» **EXERCISE DESCRIPTION**: Restate exactly, and only, the lines from the one with "You are a GUI" through the end of the data, with both of those end lines kept. Drop any pictures.

Screenshot grounding data:
┌──

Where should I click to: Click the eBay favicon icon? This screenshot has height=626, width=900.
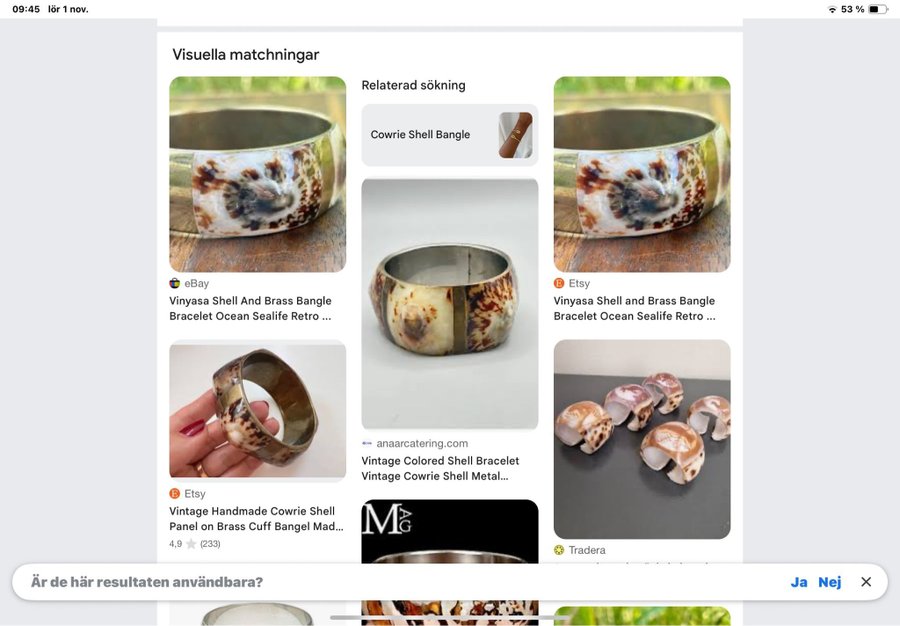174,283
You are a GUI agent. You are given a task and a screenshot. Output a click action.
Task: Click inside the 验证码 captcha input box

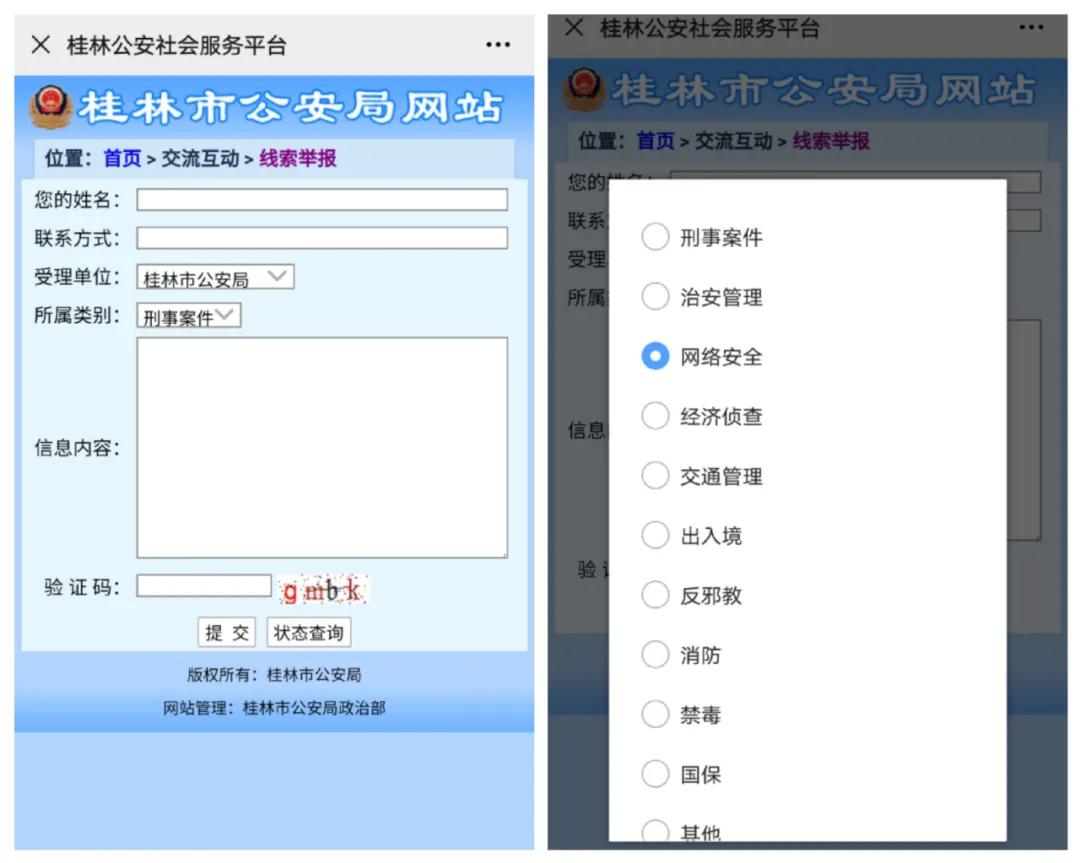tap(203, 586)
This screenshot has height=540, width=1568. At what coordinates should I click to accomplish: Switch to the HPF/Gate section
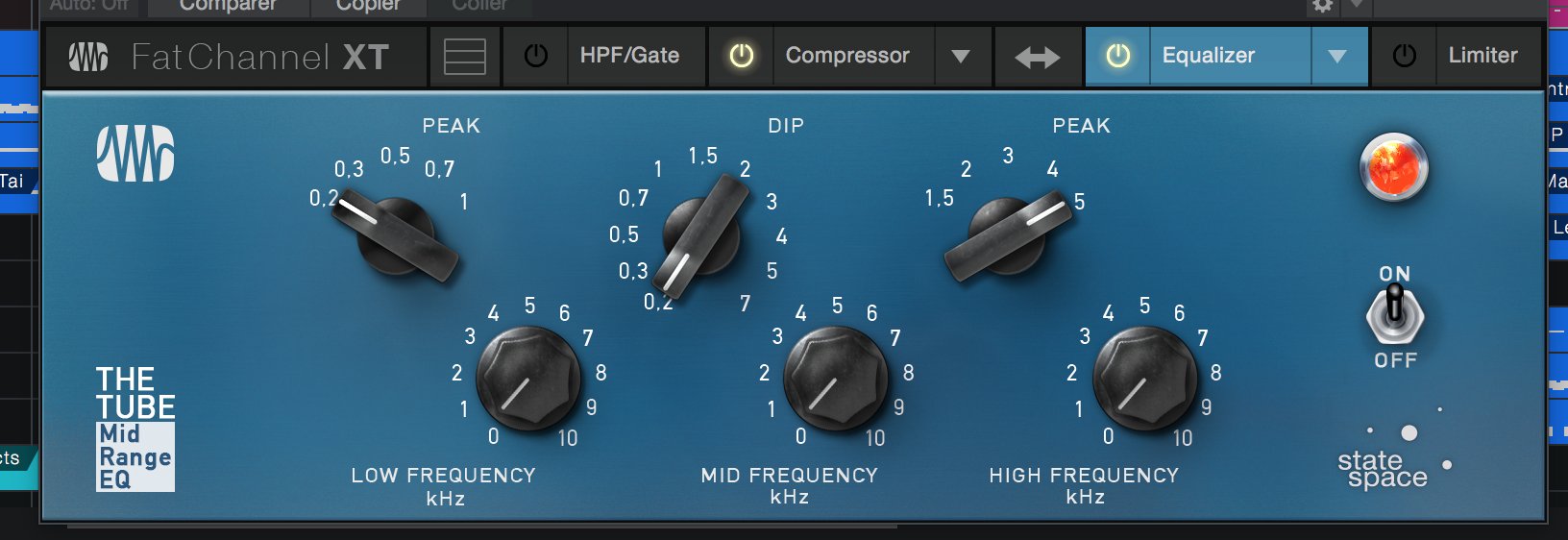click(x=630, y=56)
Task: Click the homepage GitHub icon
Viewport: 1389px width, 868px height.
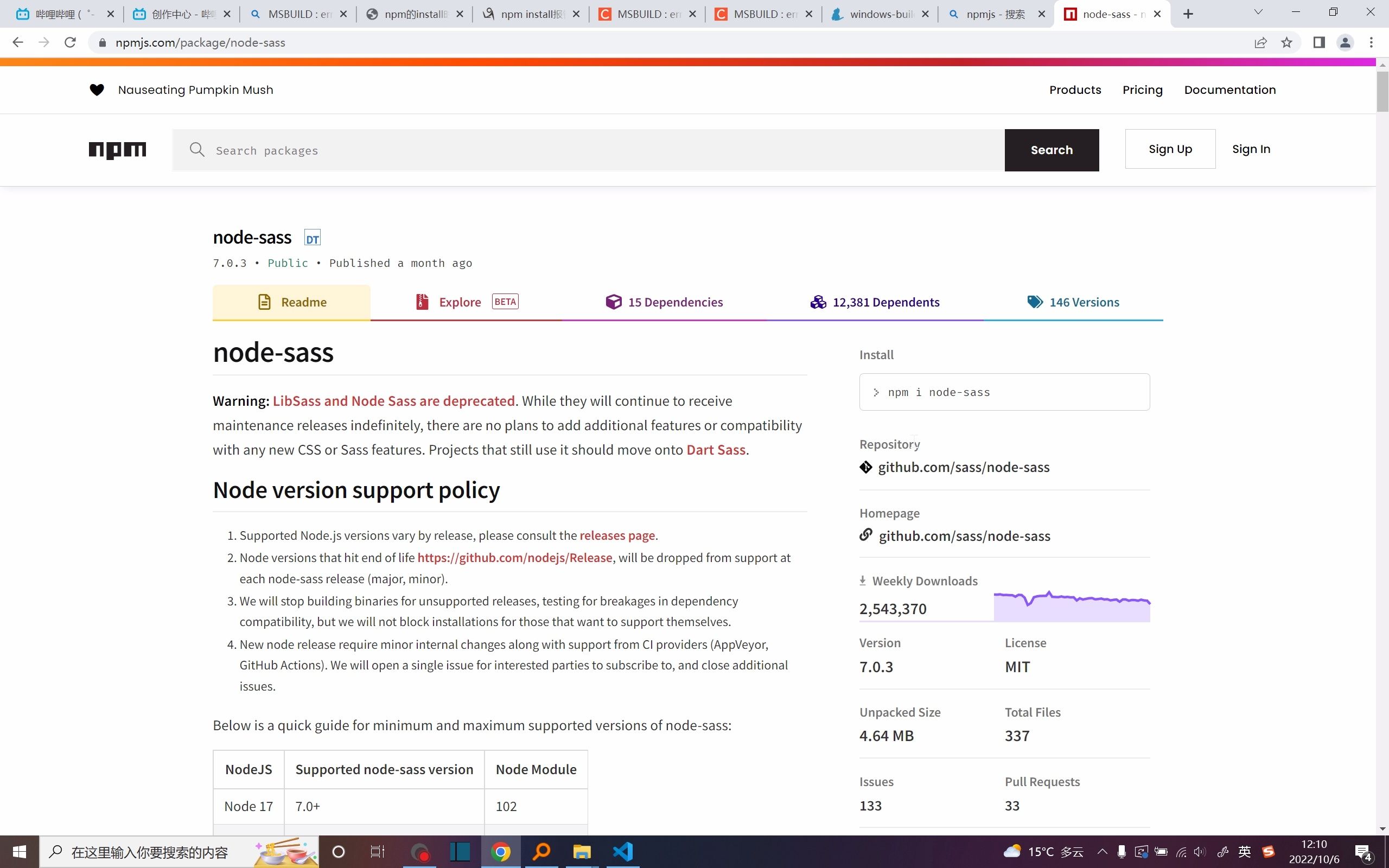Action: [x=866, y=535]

└──

» **ANSWER SECTION**:
You are a GUI agent. You are given a task and a screenshot. Output a click action.
Task: Click inside the 验证码 captcha input box

tap(203, 586)
This screenshot has height=540, width=1568. At what coordinates should I click to accomplish: Switch to the HPF/Gate section
click(x=630, y=56)
Task: Click the homepage GitHub icon
Viewport: 1389px width, 868px height.
Action: [x=866, y=535]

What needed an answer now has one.